Look at Paul. Hated by the Jewish community and rejected by most of the church (“no man stood with me” – 2 Tm 4:16; “all they in Asia be turned away from me” – 2 Tm 1:15), he considered himself the chief of sinners (1 Tm 1:15) and “less than the least of all saints” (Eph:3:8). Did God seek to build up his self-image and self-esteem? On the contrary, Christ declared that His strength was made perfect in Paul’s weakness (2 Cor:12:9). Try to reconcile Paul’s self-evaluation, “when I am weak, then am I strong” (v 10) and “in me dwelleth no good thing” (Rom:7:18), with psychology’s three essentials! Josh supports psychology’s self-esteem, self-worth, and self-acceptance with a blasphemous paraphrase from the Living Bible: “I want you to realize that God has been made rich because we who are Christ’s have been given to Him” (Eph:1:18, LB). Elaborating on this erroneous interpretation, Josh says we should feel good about ourselves because God was enriched through gaining us as His children. The context, however, is all about the blessing we receive from God. Clearly, the riches of his inheritance in the saints” refers to what God has given the saints, not to an inheritance they have bequeathed Him. Nowhere in the Bible is God enriched by man. It is man who is always benefited by God. Common sense makes that clear. God, being infinitely rich and needing nothing, cannot be enriched by anyone or anything.
Christian psychology has promoted the lie that God loves us because of some value He sees in us; and even that Christ’s death proves we are of infinite value to God. In fact, He died for our sins. Spurgeon said it well:
Jesus…did not come to save us because we were worth saving, but because we were utterly worthless, ruined, and undone…[nor] out of any reason that was in us, but solely and only because of reasons which He took from the depths of His own divine love.
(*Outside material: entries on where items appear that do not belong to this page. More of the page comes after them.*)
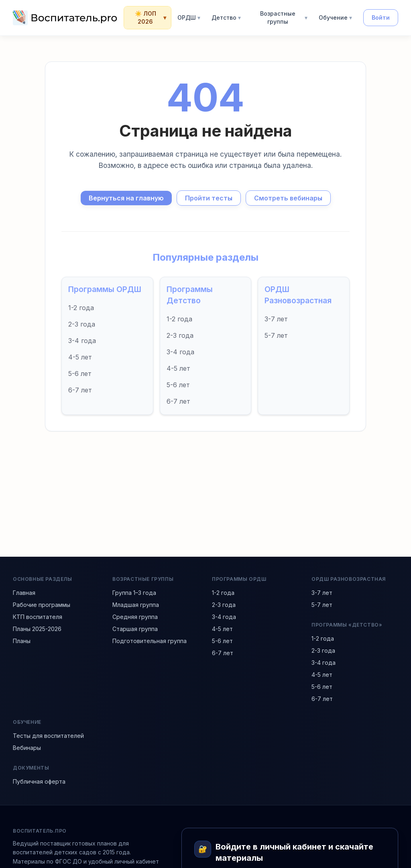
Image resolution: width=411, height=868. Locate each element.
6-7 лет (80, 390)
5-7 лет (276, 335)
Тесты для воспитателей (48, 735)
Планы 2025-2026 (37, 629)
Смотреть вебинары (288, 198)
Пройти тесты (209, 198)
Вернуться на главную (126, 198)
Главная (24, 592)
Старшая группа (135, 629)
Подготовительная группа (149, 641)
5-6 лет (80, 374)
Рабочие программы (41, 605)
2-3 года (81, 324)
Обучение (335, 18)
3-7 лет (276, 319)
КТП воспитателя (37, 617)
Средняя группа (135, 617)
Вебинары (27, 748)
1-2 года (81, 308)
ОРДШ (189, 18)
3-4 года (82, 341)
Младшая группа (136, 605)
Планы (22, 641)
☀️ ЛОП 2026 (151, 17)
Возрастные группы (284, 17)
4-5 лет (80, 357)
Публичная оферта (39, 781)
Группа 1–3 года (134, 592)
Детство (226, 18)
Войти (380, 17)
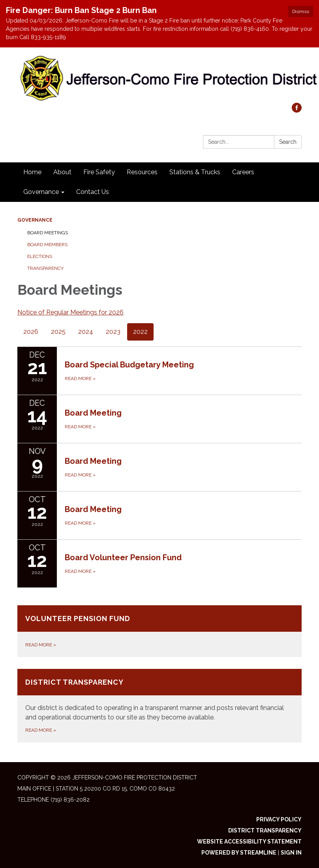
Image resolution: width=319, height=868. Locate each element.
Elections (39, 256)
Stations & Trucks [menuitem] (195, 172)
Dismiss (300, 11)
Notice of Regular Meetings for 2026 (70, 312)
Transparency (45, 268)
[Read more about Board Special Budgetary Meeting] (160, 371)
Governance (35, 220)
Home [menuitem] (32, 172)
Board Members (47, 245)
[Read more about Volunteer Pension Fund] (160, 631)
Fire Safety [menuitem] (99, 172)
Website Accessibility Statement (249, 842)
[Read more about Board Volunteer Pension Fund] (160, 563)
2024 (86, 331)
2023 (113, 331)
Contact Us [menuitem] (92, 192)
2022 (140, 331)
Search (288, 142)
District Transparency (265, 830)
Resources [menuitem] (142, 172)
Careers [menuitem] (243, 172)
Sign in (291, 853)
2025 (58, 331)
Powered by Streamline (239, 853)
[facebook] (296, 110)
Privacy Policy (279, 819)
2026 (31, 331)
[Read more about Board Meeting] (160, 419)
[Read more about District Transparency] (160, 706)
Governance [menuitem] (41, 192)
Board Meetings (47, 233)
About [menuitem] (62, 172)
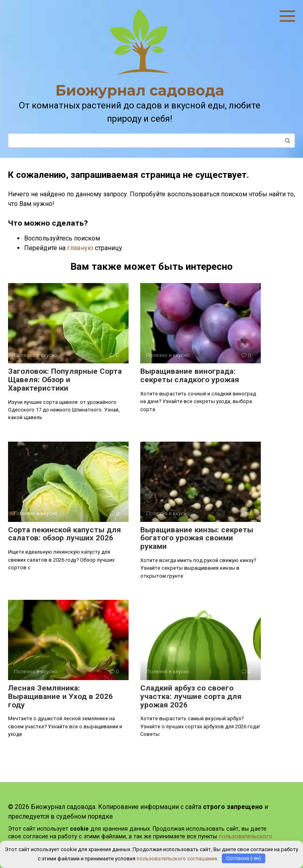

In due time He died for those whom He describes…as ungodly, applying to them as hopeless an adjective as He could.
Tozer likewise wrote, “Until we believe that we are as bad as God says we are, we can never believe that He will do for us what He says He will do. Right here is where popular religion breaks down.” Such has been the unanimous opinion of Christians for 19 centuries. It is only since psychology entered the church that the selfisms of today became popular. Let us get back to the Bible!